** WHAT IS NEEDED **
Restate the opening lines of the material below word for word, stopping after the line that contains "Task: Open the dropdown under question (5)".

━━━━

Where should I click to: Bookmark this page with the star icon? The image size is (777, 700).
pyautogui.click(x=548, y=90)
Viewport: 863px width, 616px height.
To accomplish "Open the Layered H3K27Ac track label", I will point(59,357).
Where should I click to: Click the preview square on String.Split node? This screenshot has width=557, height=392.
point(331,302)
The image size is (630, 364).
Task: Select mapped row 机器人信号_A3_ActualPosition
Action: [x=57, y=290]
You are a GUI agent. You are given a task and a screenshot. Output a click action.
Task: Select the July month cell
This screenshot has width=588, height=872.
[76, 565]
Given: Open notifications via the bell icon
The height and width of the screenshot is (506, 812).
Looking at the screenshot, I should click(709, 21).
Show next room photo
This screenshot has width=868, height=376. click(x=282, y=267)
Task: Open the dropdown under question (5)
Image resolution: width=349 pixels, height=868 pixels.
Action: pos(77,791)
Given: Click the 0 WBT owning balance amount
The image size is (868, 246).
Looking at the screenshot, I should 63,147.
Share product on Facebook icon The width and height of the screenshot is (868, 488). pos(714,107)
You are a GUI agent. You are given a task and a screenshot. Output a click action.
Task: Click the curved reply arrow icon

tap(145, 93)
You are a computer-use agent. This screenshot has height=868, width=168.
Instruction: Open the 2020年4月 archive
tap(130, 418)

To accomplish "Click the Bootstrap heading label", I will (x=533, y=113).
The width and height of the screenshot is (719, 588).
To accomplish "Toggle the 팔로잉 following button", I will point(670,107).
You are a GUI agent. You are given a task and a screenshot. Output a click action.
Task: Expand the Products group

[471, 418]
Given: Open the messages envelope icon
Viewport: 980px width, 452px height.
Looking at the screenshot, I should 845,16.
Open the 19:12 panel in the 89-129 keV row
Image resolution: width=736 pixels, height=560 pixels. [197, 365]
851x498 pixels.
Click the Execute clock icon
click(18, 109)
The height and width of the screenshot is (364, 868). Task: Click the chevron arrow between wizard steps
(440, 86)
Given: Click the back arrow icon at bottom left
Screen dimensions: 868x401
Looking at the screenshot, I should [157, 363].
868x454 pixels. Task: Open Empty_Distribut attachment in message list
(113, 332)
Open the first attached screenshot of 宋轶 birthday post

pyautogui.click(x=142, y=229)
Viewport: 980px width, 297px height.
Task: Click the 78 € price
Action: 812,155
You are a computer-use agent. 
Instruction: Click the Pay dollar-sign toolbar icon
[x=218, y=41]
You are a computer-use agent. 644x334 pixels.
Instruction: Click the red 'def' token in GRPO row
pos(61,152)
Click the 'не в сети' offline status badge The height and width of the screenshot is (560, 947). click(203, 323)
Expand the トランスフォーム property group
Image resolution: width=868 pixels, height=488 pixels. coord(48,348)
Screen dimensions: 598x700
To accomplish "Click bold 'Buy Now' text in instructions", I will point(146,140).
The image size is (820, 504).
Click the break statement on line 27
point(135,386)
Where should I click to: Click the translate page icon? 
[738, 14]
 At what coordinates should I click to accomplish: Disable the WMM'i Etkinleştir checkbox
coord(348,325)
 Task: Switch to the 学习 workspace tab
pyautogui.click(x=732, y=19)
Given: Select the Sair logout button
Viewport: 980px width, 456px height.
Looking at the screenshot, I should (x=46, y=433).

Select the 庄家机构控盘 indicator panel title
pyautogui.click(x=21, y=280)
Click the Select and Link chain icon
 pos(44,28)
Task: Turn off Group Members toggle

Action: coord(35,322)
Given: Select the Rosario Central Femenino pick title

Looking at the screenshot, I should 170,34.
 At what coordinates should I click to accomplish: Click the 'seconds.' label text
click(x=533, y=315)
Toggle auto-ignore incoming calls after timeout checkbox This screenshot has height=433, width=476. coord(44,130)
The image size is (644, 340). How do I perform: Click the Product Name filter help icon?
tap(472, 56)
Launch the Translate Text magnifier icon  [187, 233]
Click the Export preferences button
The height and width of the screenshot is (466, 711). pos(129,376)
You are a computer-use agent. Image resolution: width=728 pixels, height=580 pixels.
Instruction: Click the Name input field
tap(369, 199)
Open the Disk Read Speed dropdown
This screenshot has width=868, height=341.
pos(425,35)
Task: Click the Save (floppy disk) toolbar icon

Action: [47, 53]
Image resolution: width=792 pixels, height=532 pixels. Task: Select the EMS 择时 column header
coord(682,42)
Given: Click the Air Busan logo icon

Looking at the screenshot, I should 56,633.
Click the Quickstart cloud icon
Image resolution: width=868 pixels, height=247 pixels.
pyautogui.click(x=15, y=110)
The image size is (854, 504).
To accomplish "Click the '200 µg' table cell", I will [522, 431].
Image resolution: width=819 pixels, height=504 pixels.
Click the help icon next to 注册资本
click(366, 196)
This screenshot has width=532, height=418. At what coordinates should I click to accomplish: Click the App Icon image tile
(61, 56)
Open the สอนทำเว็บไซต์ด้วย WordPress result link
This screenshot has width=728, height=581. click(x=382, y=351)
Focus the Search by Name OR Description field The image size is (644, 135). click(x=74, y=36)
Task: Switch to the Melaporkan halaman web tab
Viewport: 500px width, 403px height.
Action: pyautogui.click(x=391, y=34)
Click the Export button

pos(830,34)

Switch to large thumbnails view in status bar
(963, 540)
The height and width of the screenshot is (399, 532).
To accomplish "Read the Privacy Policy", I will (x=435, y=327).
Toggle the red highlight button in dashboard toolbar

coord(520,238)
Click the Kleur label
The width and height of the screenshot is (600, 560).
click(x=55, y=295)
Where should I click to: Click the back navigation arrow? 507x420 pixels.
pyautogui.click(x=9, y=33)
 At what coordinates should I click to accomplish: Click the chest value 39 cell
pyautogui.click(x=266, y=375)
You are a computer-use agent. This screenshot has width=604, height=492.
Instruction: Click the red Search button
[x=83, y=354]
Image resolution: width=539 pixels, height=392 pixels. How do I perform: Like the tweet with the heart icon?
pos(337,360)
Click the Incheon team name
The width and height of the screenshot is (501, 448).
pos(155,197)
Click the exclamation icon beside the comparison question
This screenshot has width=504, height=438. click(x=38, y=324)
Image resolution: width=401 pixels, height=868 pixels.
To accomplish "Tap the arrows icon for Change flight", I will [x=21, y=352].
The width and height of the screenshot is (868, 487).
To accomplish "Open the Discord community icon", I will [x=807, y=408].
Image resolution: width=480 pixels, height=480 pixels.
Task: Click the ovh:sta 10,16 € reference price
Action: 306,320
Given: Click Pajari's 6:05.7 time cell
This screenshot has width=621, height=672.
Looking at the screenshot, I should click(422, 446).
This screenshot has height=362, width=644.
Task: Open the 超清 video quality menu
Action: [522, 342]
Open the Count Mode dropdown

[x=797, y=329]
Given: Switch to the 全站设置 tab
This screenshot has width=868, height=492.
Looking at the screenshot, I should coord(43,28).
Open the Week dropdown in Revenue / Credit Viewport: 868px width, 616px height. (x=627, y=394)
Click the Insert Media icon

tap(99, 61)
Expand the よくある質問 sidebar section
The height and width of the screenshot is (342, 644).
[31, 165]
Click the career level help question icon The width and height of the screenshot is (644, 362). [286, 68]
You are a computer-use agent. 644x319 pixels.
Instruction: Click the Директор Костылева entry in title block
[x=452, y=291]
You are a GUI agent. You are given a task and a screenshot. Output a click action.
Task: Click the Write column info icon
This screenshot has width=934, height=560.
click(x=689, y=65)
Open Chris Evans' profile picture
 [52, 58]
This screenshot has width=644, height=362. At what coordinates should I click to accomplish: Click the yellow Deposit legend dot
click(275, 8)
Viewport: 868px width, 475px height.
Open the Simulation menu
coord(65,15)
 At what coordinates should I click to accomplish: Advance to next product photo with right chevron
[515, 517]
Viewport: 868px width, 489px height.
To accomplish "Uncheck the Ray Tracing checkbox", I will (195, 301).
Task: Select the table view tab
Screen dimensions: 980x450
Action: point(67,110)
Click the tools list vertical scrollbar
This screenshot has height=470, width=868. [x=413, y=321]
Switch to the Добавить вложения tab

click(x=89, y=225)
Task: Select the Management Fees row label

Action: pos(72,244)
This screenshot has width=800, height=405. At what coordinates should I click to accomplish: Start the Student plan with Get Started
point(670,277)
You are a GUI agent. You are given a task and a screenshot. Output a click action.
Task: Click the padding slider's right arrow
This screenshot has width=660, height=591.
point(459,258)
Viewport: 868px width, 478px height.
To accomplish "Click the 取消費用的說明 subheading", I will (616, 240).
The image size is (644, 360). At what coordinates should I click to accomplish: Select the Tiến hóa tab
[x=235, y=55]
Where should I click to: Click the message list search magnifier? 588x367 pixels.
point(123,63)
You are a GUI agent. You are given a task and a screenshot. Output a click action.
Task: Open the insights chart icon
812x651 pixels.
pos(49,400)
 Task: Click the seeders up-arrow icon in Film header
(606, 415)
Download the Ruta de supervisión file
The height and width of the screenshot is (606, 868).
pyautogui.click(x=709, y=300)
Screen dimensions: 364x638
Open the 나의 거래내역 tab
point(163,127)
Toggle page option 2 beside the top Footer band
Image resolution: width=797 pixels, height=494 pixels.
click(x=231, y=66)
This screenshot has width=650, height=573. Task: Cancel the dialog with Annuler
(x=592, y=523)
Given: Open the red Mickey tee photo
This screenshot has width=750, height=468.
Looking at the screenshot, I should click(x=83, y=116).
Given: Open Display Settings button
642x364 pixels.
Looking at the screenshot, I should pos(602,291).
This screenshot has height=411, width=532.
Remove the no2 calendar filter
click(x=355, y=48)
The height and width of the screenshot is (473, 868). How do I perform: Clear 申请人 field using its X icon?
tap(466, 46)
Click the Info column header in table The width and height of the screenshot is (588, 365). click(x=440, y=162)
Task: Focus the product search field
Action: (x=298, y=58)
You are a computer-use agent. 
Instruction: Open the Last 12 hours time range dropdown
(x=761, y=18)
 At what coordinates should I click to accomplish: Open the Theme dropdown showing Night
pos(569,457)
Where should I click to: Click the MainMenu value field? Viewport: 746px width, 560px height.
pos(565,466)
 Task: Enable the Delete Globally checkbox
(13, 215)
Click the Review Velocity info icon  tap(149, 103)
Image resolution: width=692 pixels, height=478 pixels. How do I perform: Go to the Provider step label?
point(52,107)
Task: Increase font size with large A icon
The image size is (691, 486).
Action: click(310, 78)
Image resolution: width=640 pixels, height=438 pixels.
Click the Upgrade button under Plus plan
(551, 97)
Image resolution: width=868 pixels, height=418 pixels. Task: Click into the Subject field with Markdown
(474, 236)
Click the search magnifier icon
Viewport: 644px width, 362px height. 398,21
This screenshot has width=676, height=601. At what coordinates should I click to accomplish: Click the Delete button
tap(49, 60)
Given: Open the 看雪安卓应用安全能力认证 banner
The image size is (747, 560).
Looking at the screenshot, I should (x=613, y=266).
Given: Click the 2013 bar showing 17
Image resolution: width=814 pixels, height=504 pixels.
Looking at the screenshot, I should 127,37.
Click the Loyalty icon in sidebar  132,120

━━━━

** TASK RESPONSE **
Where should I click to: Bookmark this page with the star icon? The image size is (777, 700).
pyautogui.click(x=548, y=90)
Viewport: 863px width, 616px height.
To accomplish "Open the Layered H3K27Ac track label", I will point(59,357).
Where should I click to: Click the preview square on String.Split node? This screenshot has width=557, height=392.
point(331,302)
The image size is (630, 364).
Task: Select mapped row 机器人信号_A3_ActualPosition
Action: [x=57, y=290]
You are a GUI agent. You are given a task and a screenshot. Output a click action.
Task: Select the July month cell
This screenshot has width=588, height=872.
[76, 565]
Given: Open notifications via the bell icon
The height and width of the screenshot is (506, 812).
Looking at the screenshot, I should click(709, 21).
Show next room photo
This screenshot has width=868, height=376. click(x=282, y=267)
Task: Open the dropdown under question (5)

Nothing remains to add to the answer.